The required lines are those that contain "width"; pull them out of the data and copy them.

== Data in this exercise ==

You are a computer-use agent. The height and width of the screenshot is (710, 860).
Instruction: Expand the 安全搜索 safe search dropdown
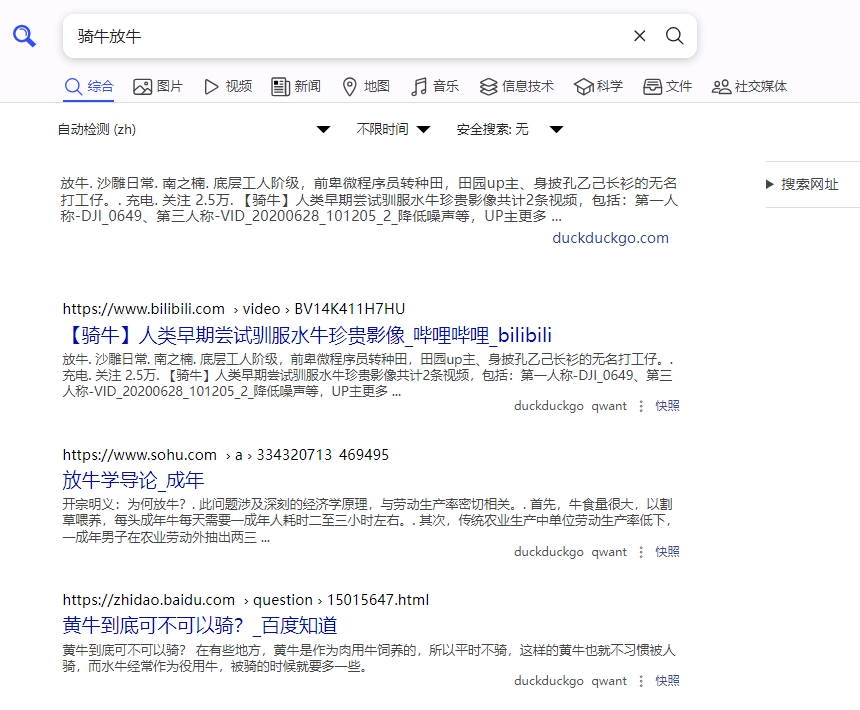(x=510, y=130)

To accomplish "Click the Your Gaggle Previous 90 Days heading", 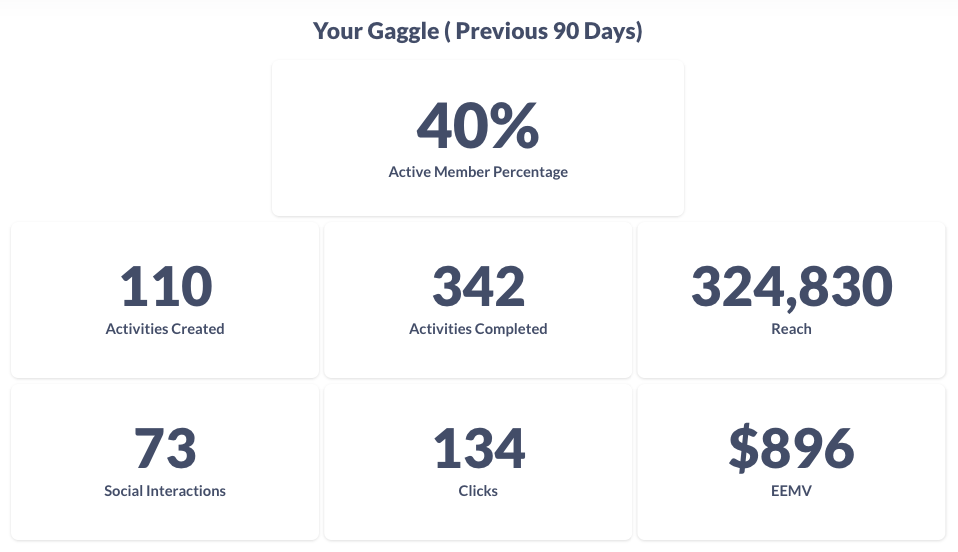I will (478, 31).
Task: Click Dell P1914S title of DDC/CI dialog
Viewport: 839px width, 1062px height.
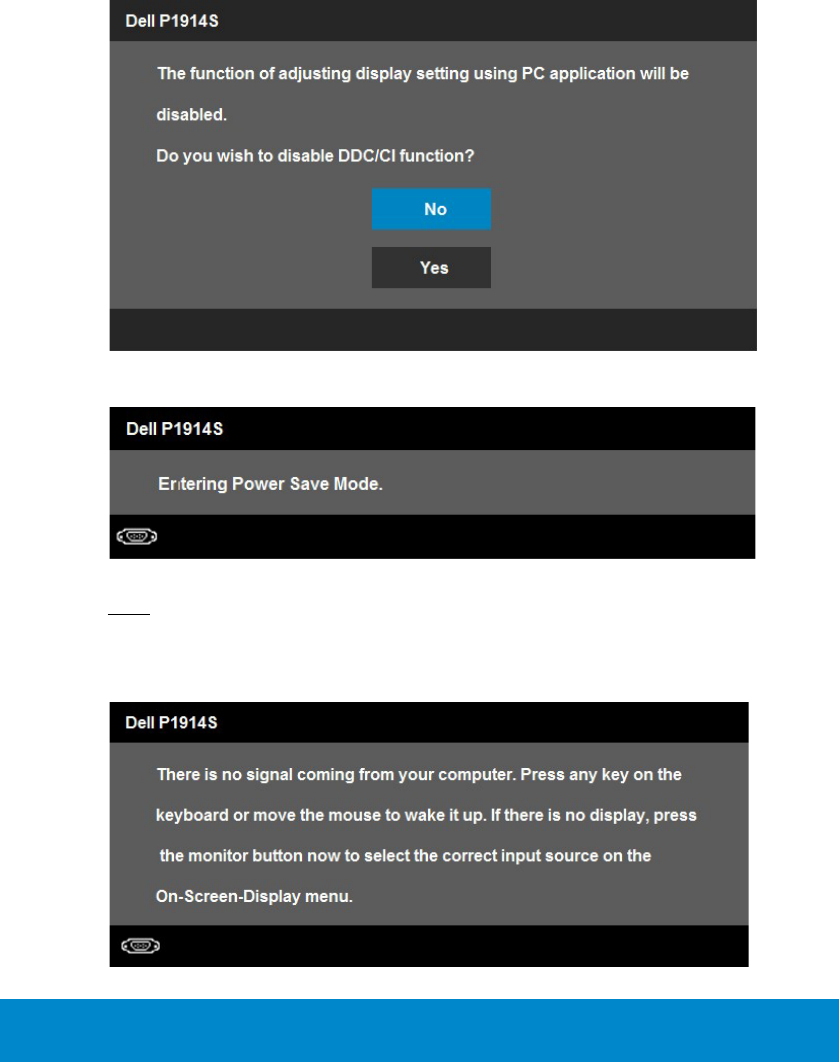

===

* **Answer to the problem**:
You are a computer-use agent. The height and width of the screenshot is (710, 860).
Viewport: 839px width, 1062px height.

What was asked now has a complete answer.